Recall the summary statistics we computed during our exploratory data analysis in Section 8.1.1.

movies_sample %>% 
  dp$group_by(genre) %>% 
  dp$summarize(n = dp$n(), mean_rating = mean(rating), std_dev = sd(rating))
# A tibble: 2 x 4
  genre       n mean_rating std_dev
* <chr>   <int>       <dbl>   <dbl>
1 Action     32        5.28    1.36
2 Romance    36        6.32    1.61

By default, t.test() uses Welch’s \(t\)-test unless the two groups have (almost) identical variances and sample sizes.

Line 5

The observed \(t\)-score is -2.906, agreeing with what we have manually computed using Equation (8.3). Also note that the degrees of freedom reported on Line 5, \(df = 65.85\), is slightly different from what we used in Equation (8.2), in which \(df = n_a + n_r -2 = 32 + 36 -2 = 66\). More precisely, degrees of freedom has “shrunken” from 66 to 65.85. This is a direct consequence of applying the Welch’s two-sample \(t\)-test. To “compensate” for the unequal sample sizes and/or variances, the original degree of freedom, 66, took a penalty and got reduced in size, resulting in a slightly more conservative test. The more sample sizes and variances deviate from being equal between two groups, the larger the penalty. The smaller degrees of freedom, 65.85, is also known as the Satterthwaite approximation and involves a quite complicated formula. For most problems, reporting the much simpler \(df = n_1 + n_2 -2\) will suffice.

The \(p\)-value — the probability of observing a \(\lvert t_{66} \rvert\) value of \(\lvert -2.906 \rvert = 2.906\) or more extreme (in both directions) under the null hypothesis — is around 0.005. Given that the \(p\)-value is larger than the pre-determined \(\alpha\) level of 0.001, we fail to reject the null hypotehsis \(H_0: \mu_a - \mu_r = 0\), which leads us to draw the same conclusion as we did using the simulation-based method earlier.

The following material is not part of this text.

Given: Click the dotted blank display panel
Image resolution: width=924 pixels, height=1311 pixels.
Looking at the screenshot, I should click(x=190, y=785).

Similar to what we did in Section ??, let’s visualize the \(p\)-value by marking it on the theory-based null-distribution. As usual, we reproduce the simulated-based counterpart from Section 8.1.3 next to it for comparison. Before we do so, can you picture in your mind what they would look like?

# Construct simulation-based null distribution of xbar_a - xbar_r:
null_distribution_movies <- movies_sample %>% 
  infer::specify(formula = rating ~ genre) %>% 
  infer::hypothesize(null = "independence") %>% 
  infer::generate(reps = 1000, type = "permute") %>% 
  infer::calculate(stat = "diff in means", order = c("Action", "Romance"))
infer::visualize(null_distribution_movies, bins = 10)
# Construct theory-baseed null distribution of t:
null_distribution_movies_t <- movies_sample %>% 
  infer::specify(formula = rating ~ genre) %>% 
  infer::hypothesize(null = "independence") %>% 
  infer::generate(reps = 1000, type = "permute") %>% 
  # Notice we switched stat from "diff in means" to "t"
  infer::calculate(stat = "t", order = c("Action", "Romance"))
infer::visualize(null_distribution_movies_t, bins = 10)
null_dist_1 <- infer::visualize(null_distribution_movies, bins = 10) + 
  infer::shade_p_value(obs_stat = obs_diff_means, 
                       direction = "both", 
                       fill = c("hotpink"), 
                       size = 1)

null_dist_2 <- infer::visualize(null_distribution_movies_t, 
                                bins = 10, 
                                method = "theoretical") + 
  infer::shade_p_value(obs_stat = -2.906, 
                       direction = "both", 
                       fill = c("hotpink"), 
                       size = 1)

null_dist_1 + null_dist_2
Comparing the null distributions of two test statistics.

Figure 8.6: Comparing the null distributions of two test statistics.

Similar to Section 7.4.2, the scales on the x-axis between Panel A and B in Figure 8.6 are different, despite the similar shapes of two distributions. In Panel A, each unit on the scale of the x-axis represents one star of actual difference in IMDb ratings between Action and Romance movies. In Panel B, each unit on the scale of the x-axis represents one standard deviation on the \(t\)-distribution curve (\(df\) = 66).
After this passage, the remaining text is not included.